The Schoenberg Database of Manuscripts consists of huge amount of data regarding the locations, dates, auction and sales information, titles, and authors, types and physical details of medieval manuscripts that were produced before 1600. It has more than 250,000 records that were drawn from over 12,000 sales, auction, and institution catalogues. Its 35 data elements can be identified as either transaction or manuscript details. This allows us to examine and research the movements of the manuscripts across time, the sellers and buyers involved, the types of manuscripts, language and structure of the manuscripts, the provenance, and specific authors and titles. We hope to illuminate new insights on these areas, which could contribute the most to our digital humanities project.
Larry Schoenberg began a database of manuscripts in 1997, and since then other scholars have contributed to the metadata repository. According to the Schoenberg online database, Larry began with a Microsoft Excel file that was eventually converted in 1999 to a Microsoft Access database. As the database grew, there was a growing need to make it more easily accessible to a wider audience due to its increasing popularity among scholars and researchers of manuscript studies. Therefore, in 2005, the Schoenberg Center for Electronic Text and Image (SCETI) began hosting the database, making it freely available on the web. In 2007, the SDBM joined forced with the Jordanus Database of Scientific Manuscripts at the University of Munich, making the number of records exceed 125,000. By June of 2007, the Schoenbergs and Penn Libraries began a partnership that enabled SCETI to gather a group of expertise that have the skills to contribute new records into the database.

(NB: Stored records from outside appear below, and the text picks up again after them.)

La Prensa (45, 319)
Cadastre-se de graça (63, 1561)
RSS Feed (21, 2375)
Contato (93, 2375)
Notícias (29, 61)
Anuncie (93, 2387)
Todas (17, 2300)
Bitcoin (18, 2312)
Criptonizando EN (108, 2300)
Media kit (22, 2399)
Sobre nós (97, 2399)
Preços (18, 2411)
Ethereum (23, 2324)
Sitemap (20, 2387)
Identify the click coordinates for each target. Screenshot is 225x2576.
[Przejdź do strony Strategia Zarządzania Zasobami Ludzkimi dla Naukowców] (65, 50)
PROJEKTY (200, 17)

Although our dataset is immensely large, there is still a lot of important information missing. We are left not knowing what kind of manuscripts we are working with. Also, a large part of this data is supposed to tell us the selling/buying history of the manuscripts, however, many of the data types are missing the prices of the manuscripts or whether or not they were sold or not. Because we can’t actually see most excerpts from the manuscripts, we are abstained from internal features such as side notes, pictures, and the writing style. This information could allow researchers to make more connections and arguments. Furthermore, because the data descriptions come from secondary sources, there is an uncertainty regarding the accuracy of the details of the manuscripts. On top of the missing information already stated, we are also missing a lot of the explanation of the variables. It is problematic that these pieces of information can be interpreted in different ways. Because we are using the information from this dataset to make specific conclusions, it is important that there is a clear understanding of the meanings of the data types.

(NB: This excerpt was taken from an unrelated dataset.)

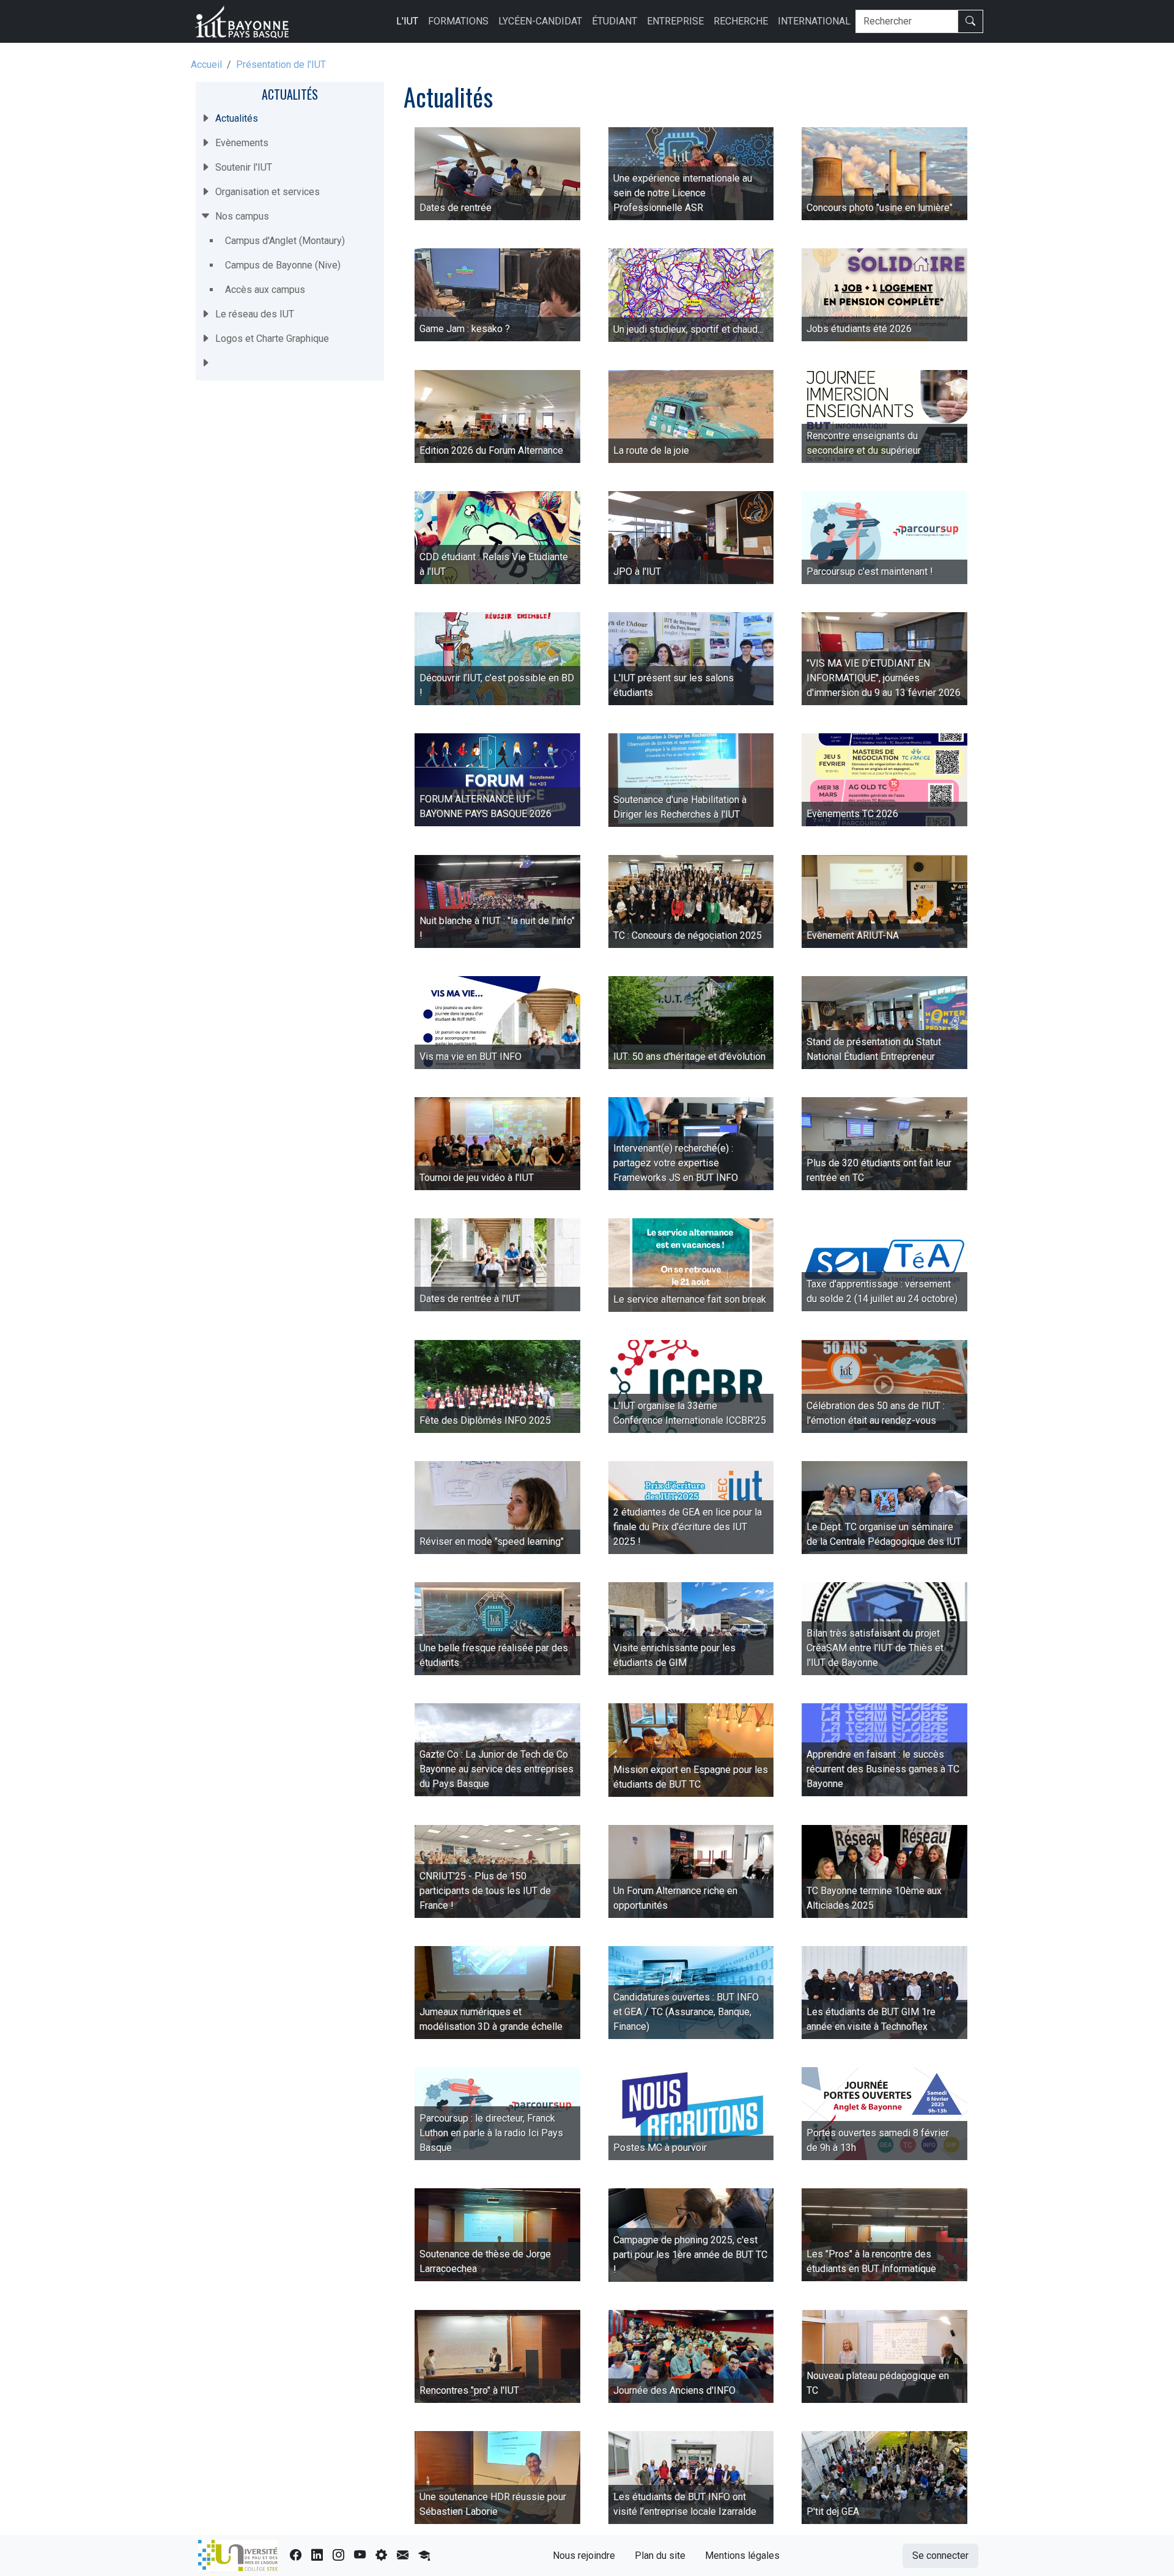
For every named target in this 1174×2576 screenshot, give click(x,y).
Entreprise (675, 21)
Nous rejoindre (584, 2555)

The dataset’s ontology revolves around the concept of documenting sales and auction catalogues of medieval manuscripts. Its categories are more apparent and understandable to scholars and aficionados of manuscript studies, and not so much to the rest of the public. Judging by the terms used in the dataset, the categorization of the data was clearly created with a specific audience in mind. For example, provenance, catalogue I.D., and circa have raised up many questions in our group. Without looking to other sources, we have been and still are confused about their definitions, how they are used, and why they are important to the dataset. It is hard to grasp what the data elements are referring to without prior knowledge of manuscript studies and the process of cataloguing medieval manuscripts. This, then, limits the accessibility of the database for the general public, and it also limits the scope of data collection regarding manuscripts and auction catalogues. If our dataset was our only source, we would be missing background information, context, definitions of the terms used for categorization, information on the importance of the manuscripts, the historical significance, the meaning of the data types, its ontology regarding terms of auctioneering, and visual representation of the manuscripts.